- _The task_
From the records below, extract only the lines running from the line with "You are a computer-use agent. The" to the line with "The image size is (868, 695).", both lines included, reproducing them exactly.

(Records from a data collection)
==*==

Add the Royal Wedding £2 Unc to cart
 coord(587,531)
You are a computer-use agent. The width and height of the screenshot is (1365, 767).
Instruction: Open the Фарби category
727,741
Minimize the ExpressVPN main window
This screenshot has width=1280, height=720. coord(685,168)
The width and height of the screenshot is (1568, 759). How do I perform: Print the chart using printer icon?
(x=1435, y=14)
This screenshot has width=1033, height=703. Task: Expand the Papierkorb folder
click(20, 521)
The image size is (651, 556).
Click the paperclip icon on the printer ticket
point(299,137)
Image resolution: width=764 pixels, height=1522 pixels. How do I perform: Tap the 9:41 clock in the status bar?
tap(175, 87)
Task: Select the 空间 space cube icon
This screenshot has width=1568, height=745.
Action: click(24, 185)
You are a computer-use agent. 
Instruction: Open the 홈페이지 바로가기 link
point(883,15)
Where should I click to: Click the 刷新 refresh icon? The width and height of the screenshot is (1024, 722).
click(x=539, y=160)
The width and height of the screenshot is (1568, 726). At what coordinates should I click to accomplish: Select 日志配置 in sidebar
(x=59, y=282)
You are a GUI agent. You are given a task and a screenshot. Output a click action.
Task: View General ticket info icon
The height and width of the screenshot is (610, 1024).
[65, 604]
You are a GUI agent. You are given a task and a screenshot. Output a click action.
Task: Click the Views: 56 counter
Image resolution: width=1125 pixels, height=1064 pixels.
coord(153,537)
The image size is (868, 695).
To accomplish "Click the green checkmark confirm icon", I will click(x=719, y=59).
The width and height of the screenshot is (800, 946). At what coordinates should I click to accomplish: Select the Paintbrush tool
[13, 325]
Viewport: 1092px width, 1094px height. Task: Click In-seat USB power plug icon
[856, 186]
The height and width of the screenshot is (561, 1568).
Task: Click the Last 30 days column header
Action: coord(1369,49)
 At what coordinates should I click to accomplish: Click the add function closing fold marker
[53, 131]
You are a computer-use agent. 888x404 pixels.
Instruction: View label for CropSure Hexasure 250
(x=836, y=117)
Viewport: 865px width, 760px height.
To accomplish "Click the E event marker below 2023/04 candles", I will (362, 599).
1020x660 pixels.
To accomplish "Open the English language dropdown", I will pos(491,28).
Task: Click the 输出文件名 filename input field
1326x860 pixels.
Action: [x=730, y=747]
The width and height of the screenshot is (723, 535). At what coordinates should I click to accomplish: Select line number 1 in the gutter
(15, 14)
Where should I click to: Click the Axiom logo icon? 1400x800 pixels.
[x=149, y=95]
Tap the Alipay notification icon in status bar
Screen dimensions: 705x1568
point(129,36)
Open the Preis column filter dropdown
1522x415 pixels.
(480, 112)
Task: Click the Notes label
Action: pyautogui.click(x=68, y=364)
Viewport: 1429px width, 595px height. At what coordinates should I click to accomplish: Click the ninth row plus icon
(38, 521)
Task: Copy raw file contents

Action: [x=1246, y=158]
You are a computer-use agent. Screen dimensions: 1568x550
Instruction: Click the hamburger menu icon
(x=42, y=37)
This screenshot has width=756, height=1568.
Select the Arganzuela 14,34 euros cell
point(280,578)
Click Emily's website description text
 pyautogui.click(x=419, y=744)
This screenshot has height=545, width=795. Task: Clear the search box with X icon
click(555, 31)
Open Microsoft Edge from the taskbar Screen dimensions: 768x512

==*==

- _Solution to this exercise_
You are a computer-use agent. The width and height of the screenshot is (1365, 767).
Instruction: Open the Фарби category
727,741
Minimize the ExpressVPN main window
This screenshot has width=1280, height=720. coord(685,168)
The width and height of the screenshot is (1568, 759). How do I perform: Print the chart using printer icon?
(x=1435, y=14)
This screenshot has width=1033, height=703. Task: Expand the Papierkorb folder
click(20, 521)
The image size is (651, 556).
Click the paperclip icon on the printer ticket
point(299,137)
Image resolution: width=764 pixels, height=1522 pixels. How do I perform: Tap the 9:41 clock in the status bar?
tap(175, 87)
Task: Select the 空间 space cube icon
This screenshot has width=1568, height=745.
Action: click(24, 185)
You are a computer-use agent. 
Instruction: Open the 홈페이지 바로가기 link
point(883,15)
Where should I click to: Click the 刷新 refresh icon? The width and height of the screenshot is (1024, 722).
click(x=539, y=160)
The width and height of the screenshot is (1568, 726). At what coordinates should I click to accomplish: Select 日志配置 in sidebar
(x=59, y=282)
You are a GUI agent. You are given a task and a screenshot. Output a click action.
Task: View General ticket info icon
The height and width of the screenshot is (610, 1024).
[65, 604]
You are a GUI agent. You are given a task and a screenshot. Output a click action.
Task: Click the Views: 56 counter
Image resolution: width=1125 pixels, height=1064 pixels.
coord(153,537)
The image size is (868, 695).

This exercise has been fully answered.